## Gradient Descent on Neural Networks Typically Occurs at the Edge of Stability

This repository contains source code for the ICLR 2021 paper [Gradient Descent on Neural Networks Typically Occurs
at the Edge of Stability](https://openreview.net/forum?id=jh-rTtvkGeM) by Jeremy Cohen, Simran Kaur, Yuanzhi Li, Zico Kolter, and Ameet Talwalkar.

![](https://www.cs.cmu.edu/~jeremiac/gd.gif)

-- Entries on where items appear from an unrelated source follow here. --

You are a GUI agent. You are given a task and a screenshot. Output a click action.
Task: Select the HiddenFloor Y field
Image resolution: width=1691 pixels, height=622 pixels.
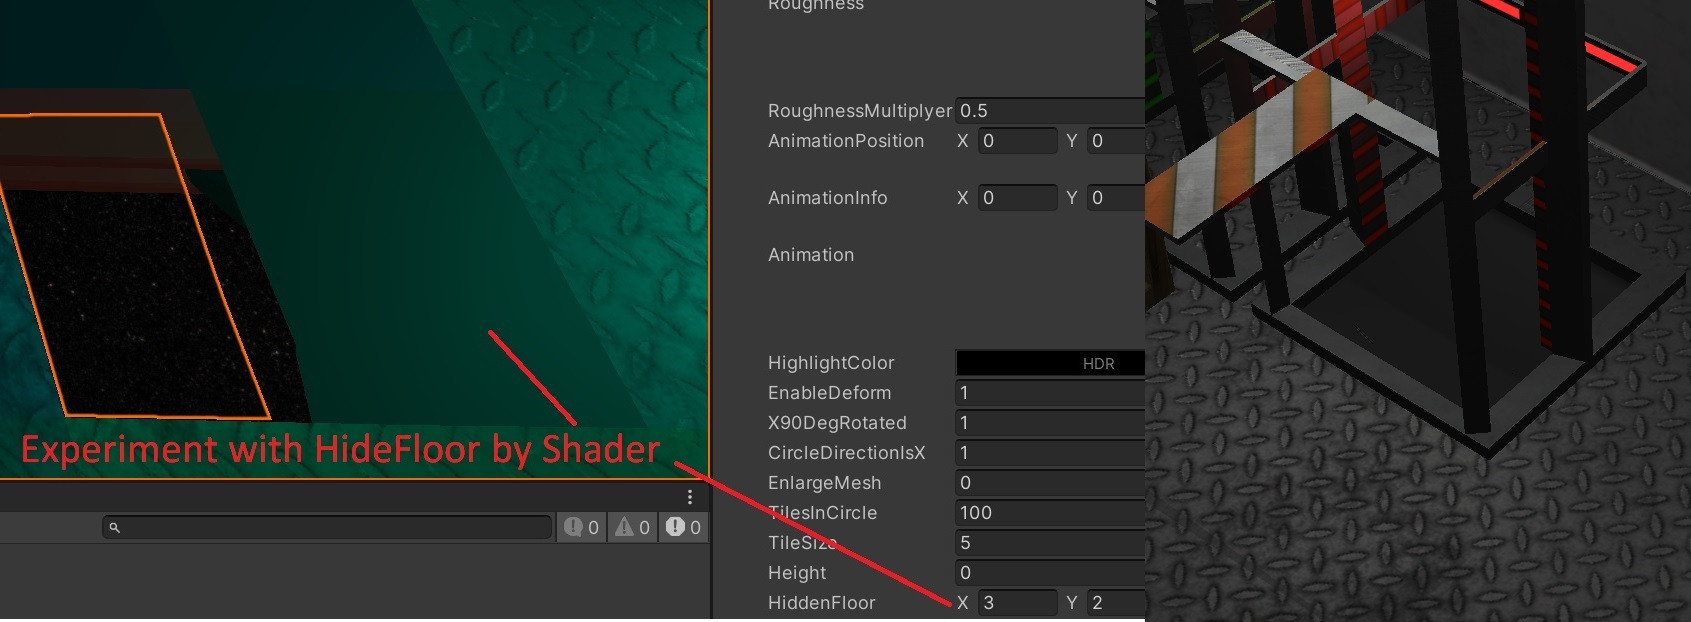click(1116, 603)
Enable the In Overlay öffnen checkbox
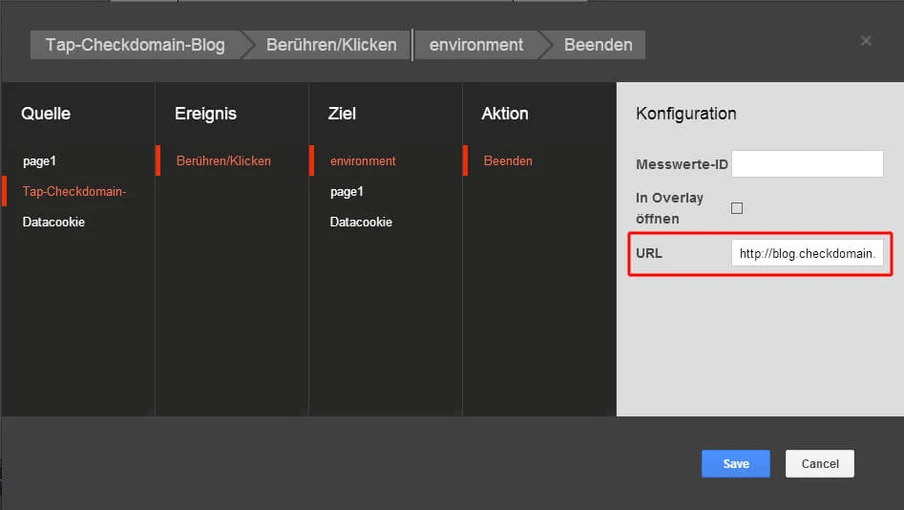The height and width of the screenshot is (510, 904). click(x=737, y=208)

The structure of this README is:
1. [Preliminaries](#anchors-in-markdown)
2. [Quick start](#quick-start)
3. [Complete documentation](#complete-documentation)

### Preliminaries

To run the code, you need to set two environment variables:
1. Set the `DATASETS` environment variable to a directory where datasets will be stored.
 For example: `export DATASET="/my/directory/datasets"`.
2. Set the `RESULTS` environment variable to a directory where results will be stored.
 For example: `export RESULTS="/my/directory/results"`.

### Quick start

Let's walk through how to use `gd.py` and `flow.py`.

#### Gradient descent

The script `gd.py` trains a neural network using gradient descent.
The required arguments are:

```
gd.py [dataset] [arch_id] [loss] [lr] [max_steps]
```

For example:
```
python src/gd.py cifar10-5k fc-tanh  mse  0.01 100000 --acc_goal 0.99 --neigs 2  --eig_freq 100
```
The above command will train a fully-connected tanh network (`fc-tanh`) on a 5k subset of CIFAR-10 (`cifar10-5k`) using the square loss (`mse`).
We will run vanila gradient descent with step size 0.01 (`lr`).
Training will terminate when either the train accuracy reaches 99% (`train_acc`) or when 100,000 (`max_steps`)
iterations have passed.
Every 50 (`eig_freq`) iterations, the top 2 (`neigs`) eigenvalues of the training loss Hessian will be computed and recorded.
The training results will be saved in the following output directory:
```
${RESULTS}/cifar10-5k/fc-tanh/seed_0/mse/gd/lr_0.01
```
(See `get_gd_directory()` in `utilities.py` for the formula by which this output directory is named.)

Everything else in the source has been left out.